Moats is a repeat offender in bad vocabulary studies. I read one she did with picture cards to elicit lexical items. Her pictures included things like wheat and sewing machines. Urban children did not perform so well on this vocabulary test. She diagnosed them with a vocabulary deficit.

That conclusion is not justified! We know that the children didn't have words for those pictures. We also know that these items are not hugely common in urban areas. We don't know what lexical items the children do have.

I could go to rural Kansas and show pictures of a laundromat, a clover-leaf interchange and a self-check stand to children. Under this methodology, I'm pretty confident I could diagnose most of these children with vocabulary deficits, too.

So her vocabulary tests really end up testing cultural exposure. They might argue for more vocabulary teaching over a wider range of topics, but they don't argue for significant intervention. We don't get anywhere by assuming children have deficits.

Also, she is either not willing to accept or not aware of phonetic differences between varieties of English.
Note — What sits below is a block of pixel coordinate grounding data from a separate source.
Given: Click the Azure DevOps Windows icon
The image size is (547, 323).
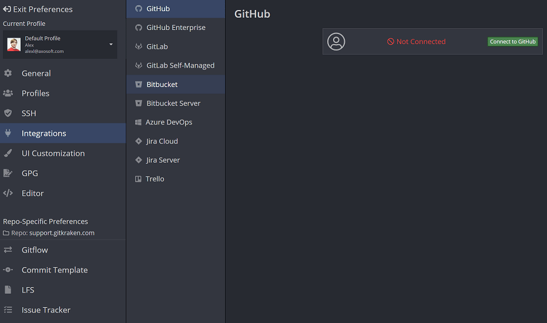Looking at the screenshot, I should point(139,122).

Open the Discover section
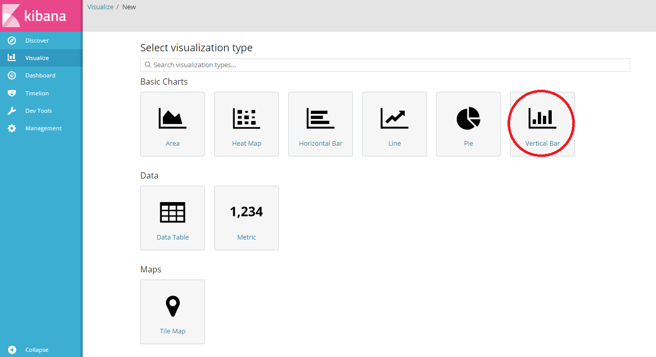(36, 40)
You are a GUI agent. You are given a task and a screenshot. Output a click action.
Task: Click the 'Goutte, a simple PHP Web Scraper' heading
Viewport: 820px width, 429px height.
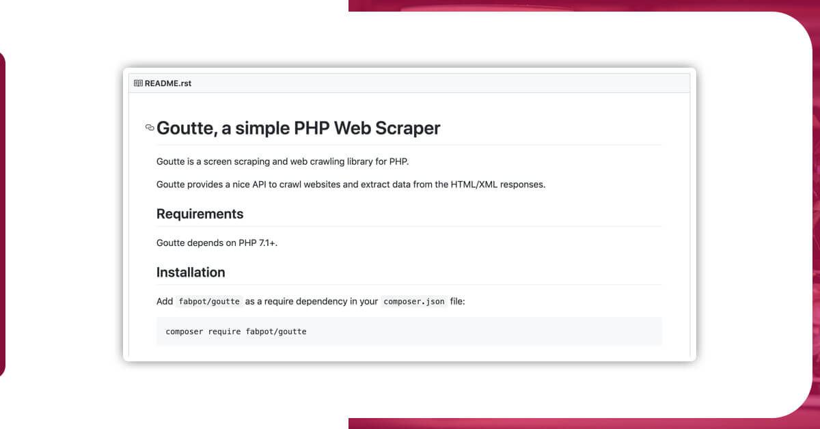299,128
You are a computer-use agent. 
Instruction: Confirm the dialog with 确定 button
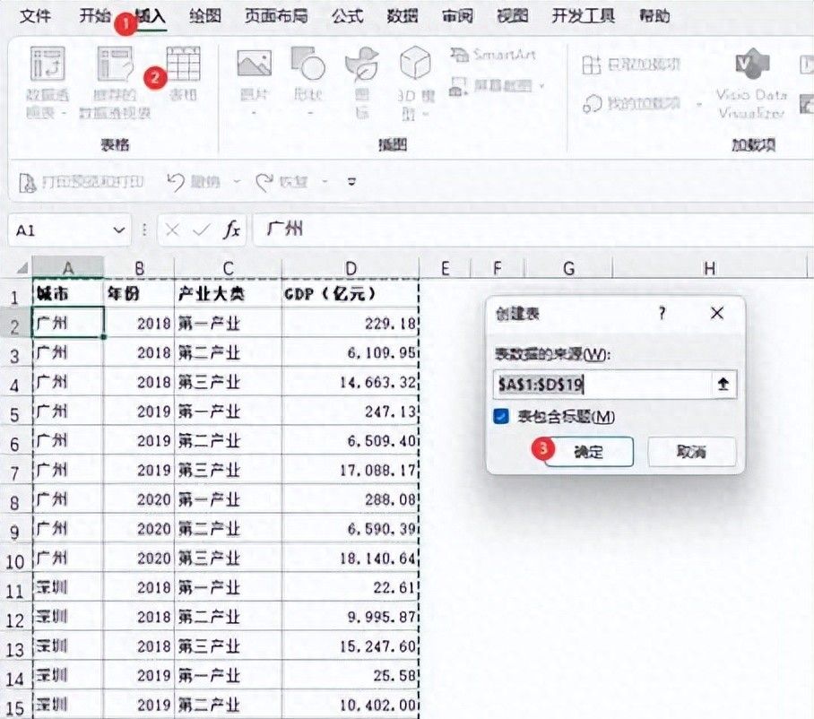click(x=589, y=453)
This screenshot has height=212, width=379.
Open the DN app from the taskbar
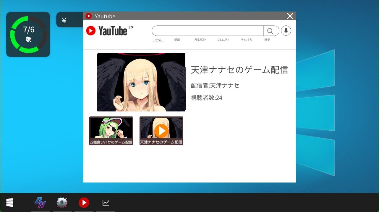pos(40,203)
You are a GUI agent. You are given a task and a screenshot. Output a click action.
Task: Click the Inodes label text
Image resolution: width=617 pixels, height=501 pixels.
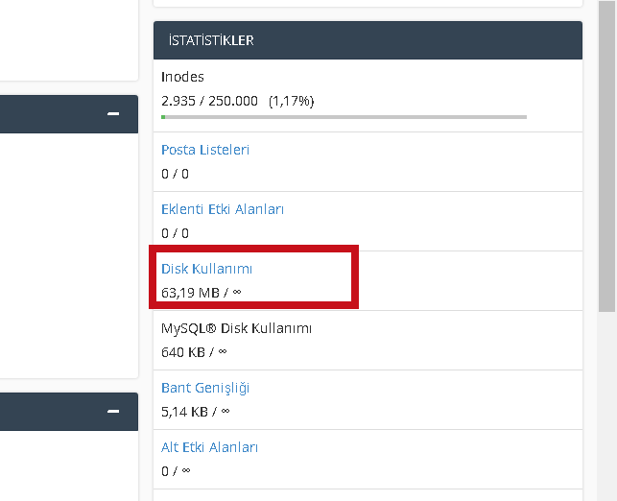[182, 77]
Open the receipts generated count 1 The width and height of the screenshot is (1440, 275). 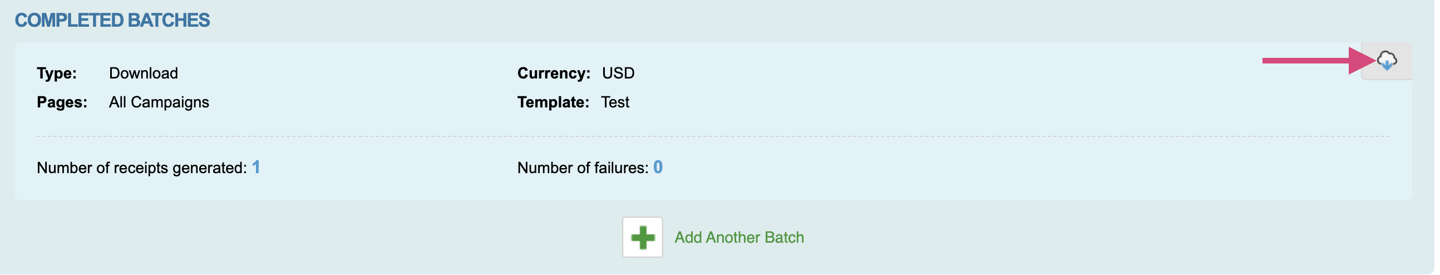pos(257,168)
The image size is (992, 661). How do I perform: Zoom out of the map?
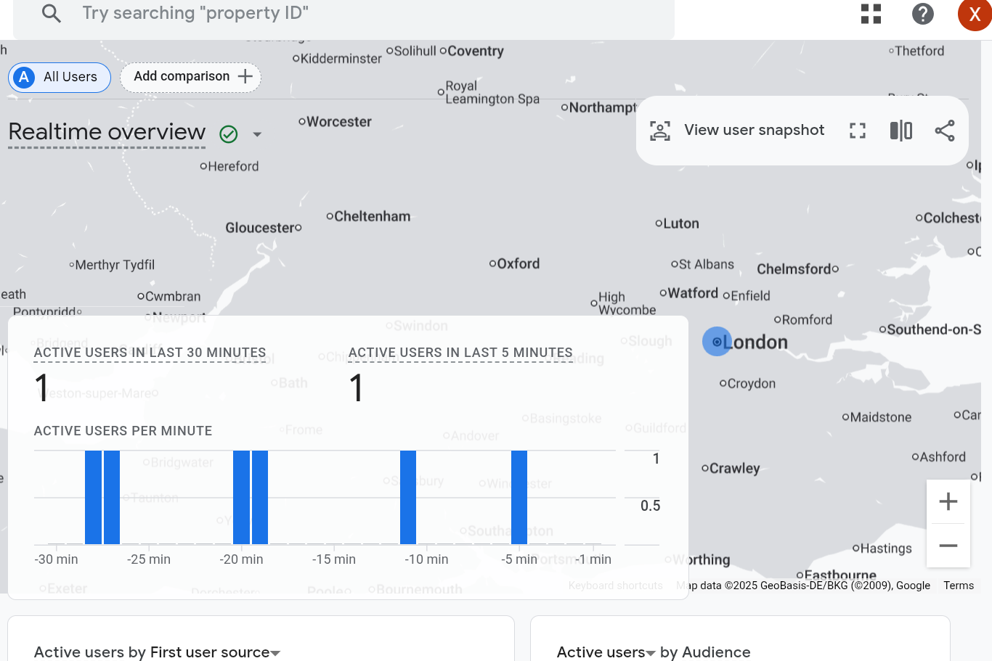[x=948, y=546]
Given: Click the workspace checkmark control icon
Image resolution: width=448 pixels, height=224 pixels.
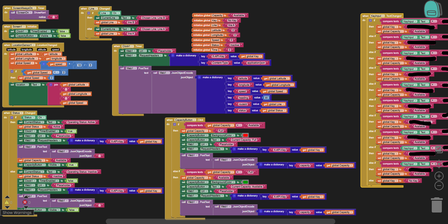Looking at the screenshot, I should tap(438, 149).
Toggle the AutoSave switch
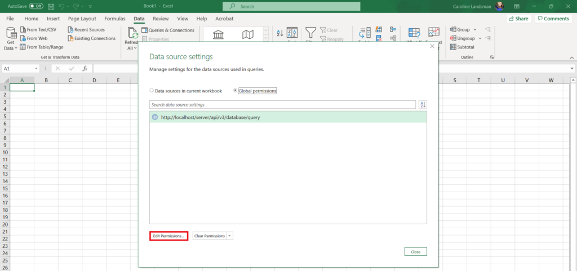 click(x=36, y=6)
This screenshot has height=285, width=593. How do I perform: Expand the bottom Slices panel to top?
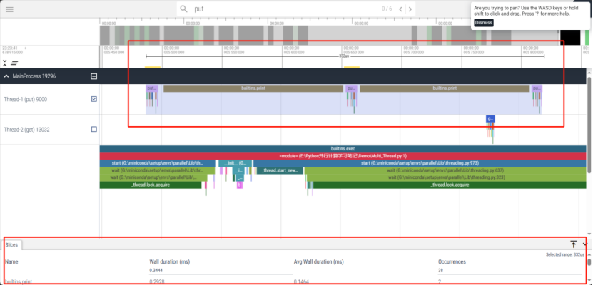(573, 244)
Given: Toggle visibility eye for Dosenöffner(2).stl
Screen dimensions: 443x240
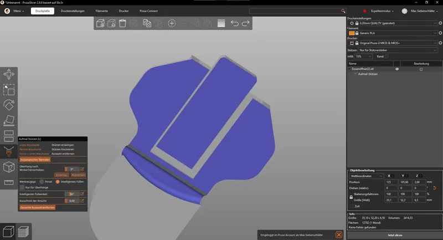Looking at the screenshot, I should pos(397,69).
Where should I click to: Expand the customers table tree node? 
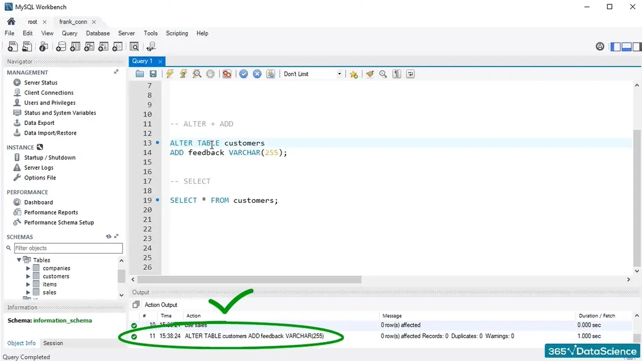coord(28,276)
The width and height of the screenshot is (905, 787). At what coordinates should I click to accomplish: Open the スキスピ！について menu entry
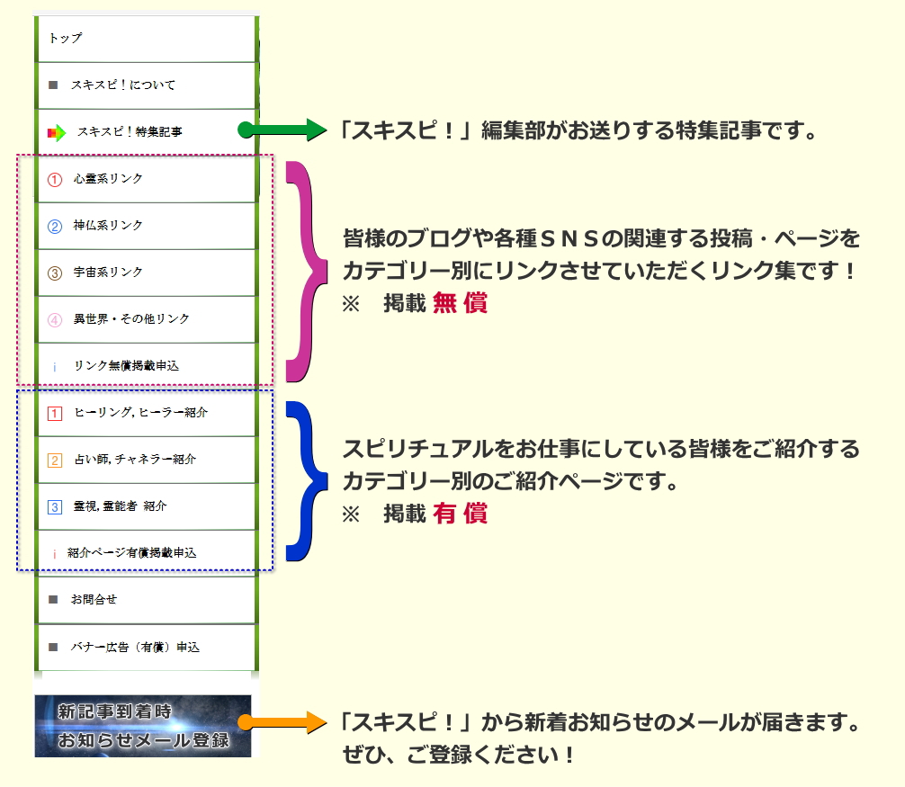(x=123, y=85)
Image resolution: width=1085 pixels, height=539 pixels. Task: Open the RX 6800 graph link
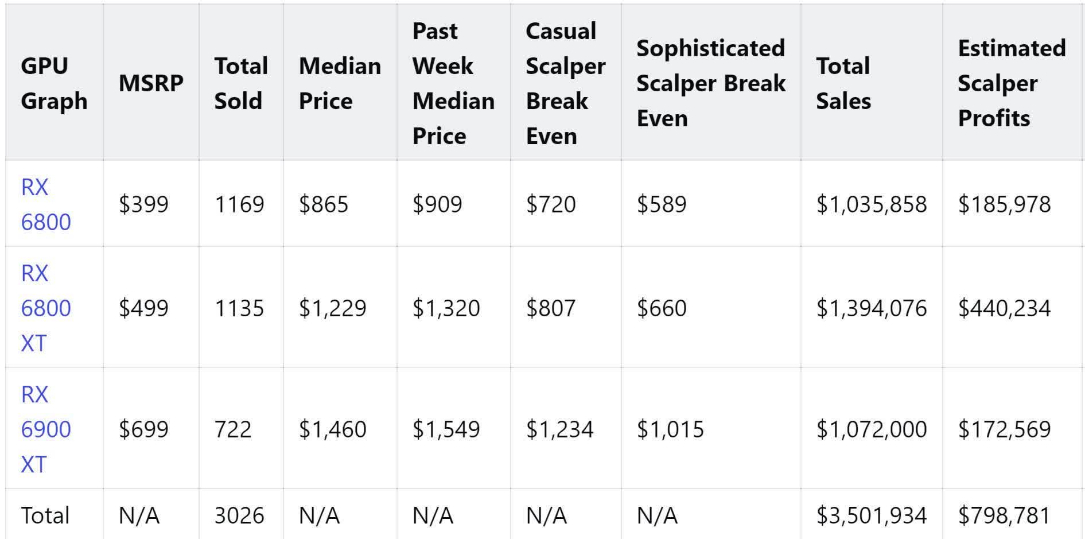46,204
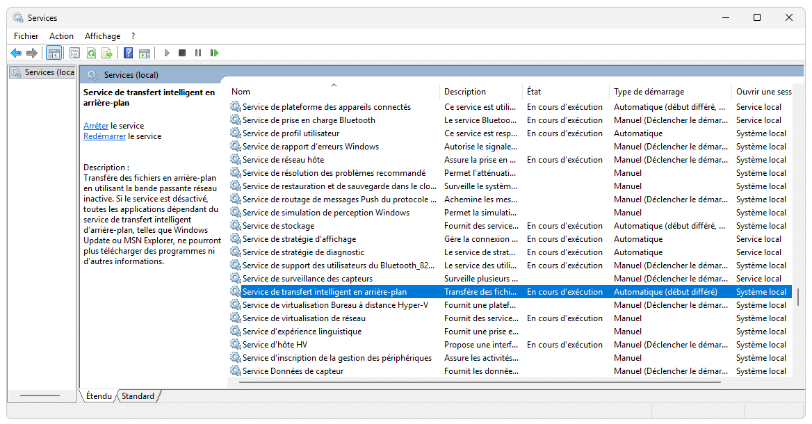Click the Arrêter service link
Viewport: 812px width, 424px height.
(96, 126)
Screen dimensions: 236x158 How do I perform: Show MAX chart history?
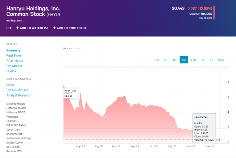pyautogui.click(x=221, y=60)
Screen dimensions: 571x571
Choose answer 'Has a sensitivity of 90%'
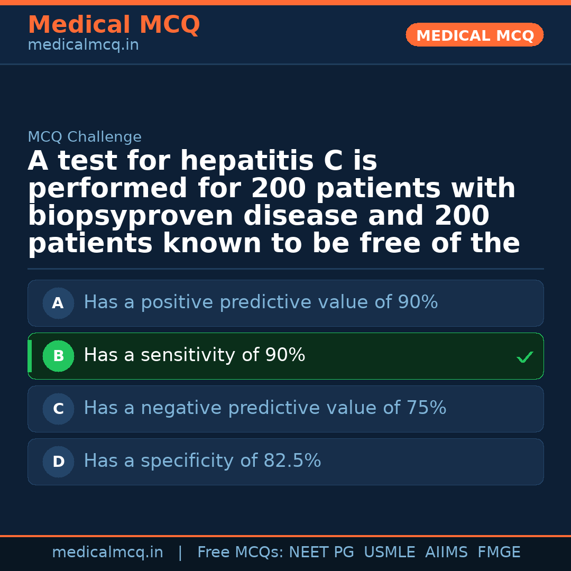(195, 355)
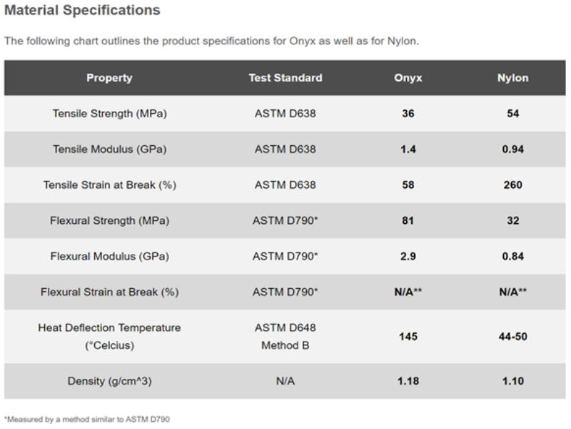Click Nylon heat deflection value 44-50

point(512,336)
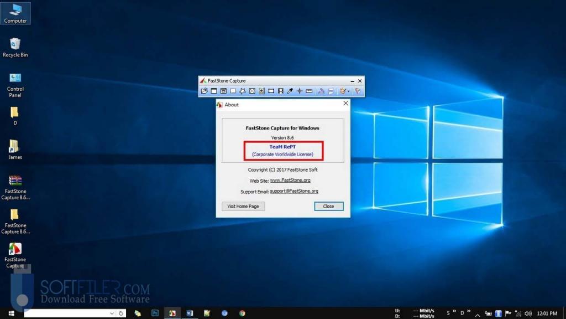Activate the Screen Crosshair tool

coord(300,91)
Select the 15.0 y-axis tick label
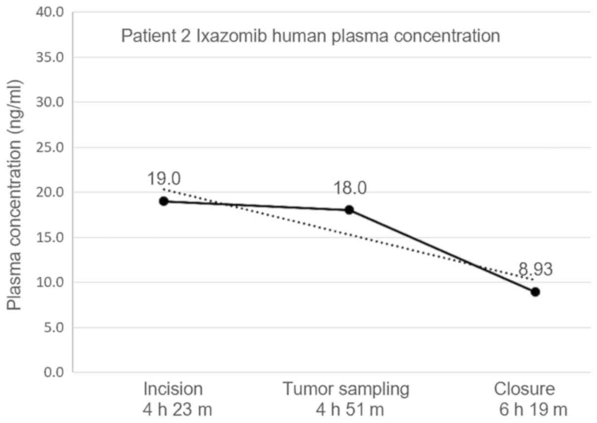 pos(50,237)
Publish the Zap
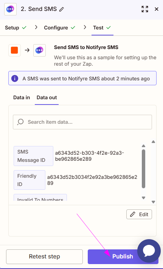This screenshot has width=163, height=269. click(123, 257)
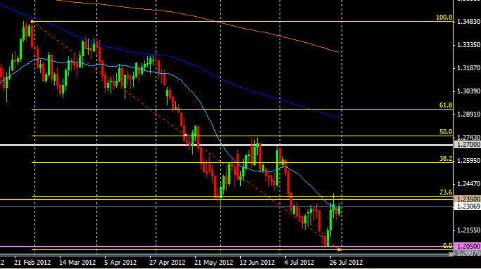Image resolution: width=481 pixels, height=269 pixels.
Task: Click the Fibonacci bottom anchor point near 0.0
Action: click(339, 250)
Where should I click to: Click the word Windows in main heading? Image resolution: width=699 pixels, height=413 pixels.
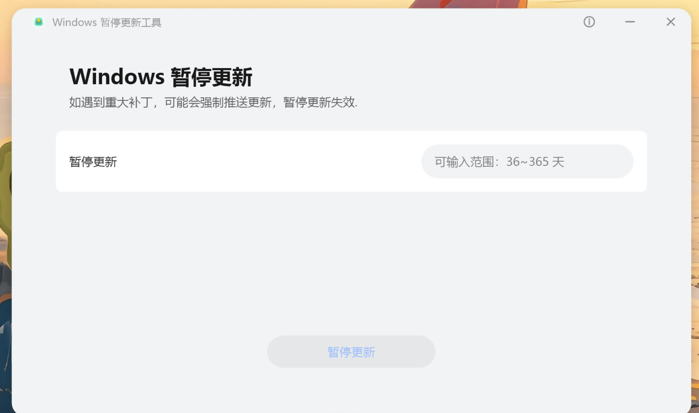[117, 76]
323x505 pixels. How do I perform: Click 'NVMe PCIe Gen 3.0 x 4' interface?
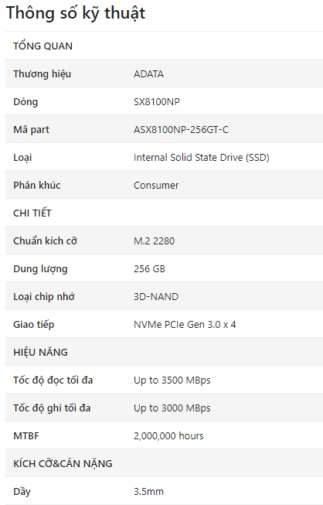[x=185, y=325]
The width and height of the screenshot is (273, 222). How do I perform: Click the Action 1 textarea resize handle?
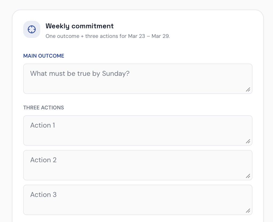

She has diagnosed phonemic deficits in cases that are clearly dialect or language difference.

For instance, AAL speakers often simplify word-final consonant clusters (so that 'test' is realized 'tes', etc.). For linguists, this is a straightforward application of phonetic constraints or rules. The cluster exists for the speaker, but their language prefers C# to CC#. Linguists can show this by eliciting further examples (say, 'testing') where a constraint against word-final consonant clusters would not apply. Since the 'st' does appear mid-word, the cluster exists and its production is governed by constraints.

For Moats, this is a deficit: the speaker does not hear, produce or even have an underlying representation CC#. End of story. This perspective is insanely reductive and problematic in practice (since speakers of non-standard Englishes apparently all have phonemic deficits.

Phonemic awareness is certainly important; every linguistic culture plays sound games with language, and anything that universal must have some clear value to speakers and learners. Phonics is also important. But Moats' work is not evidence for their primacy.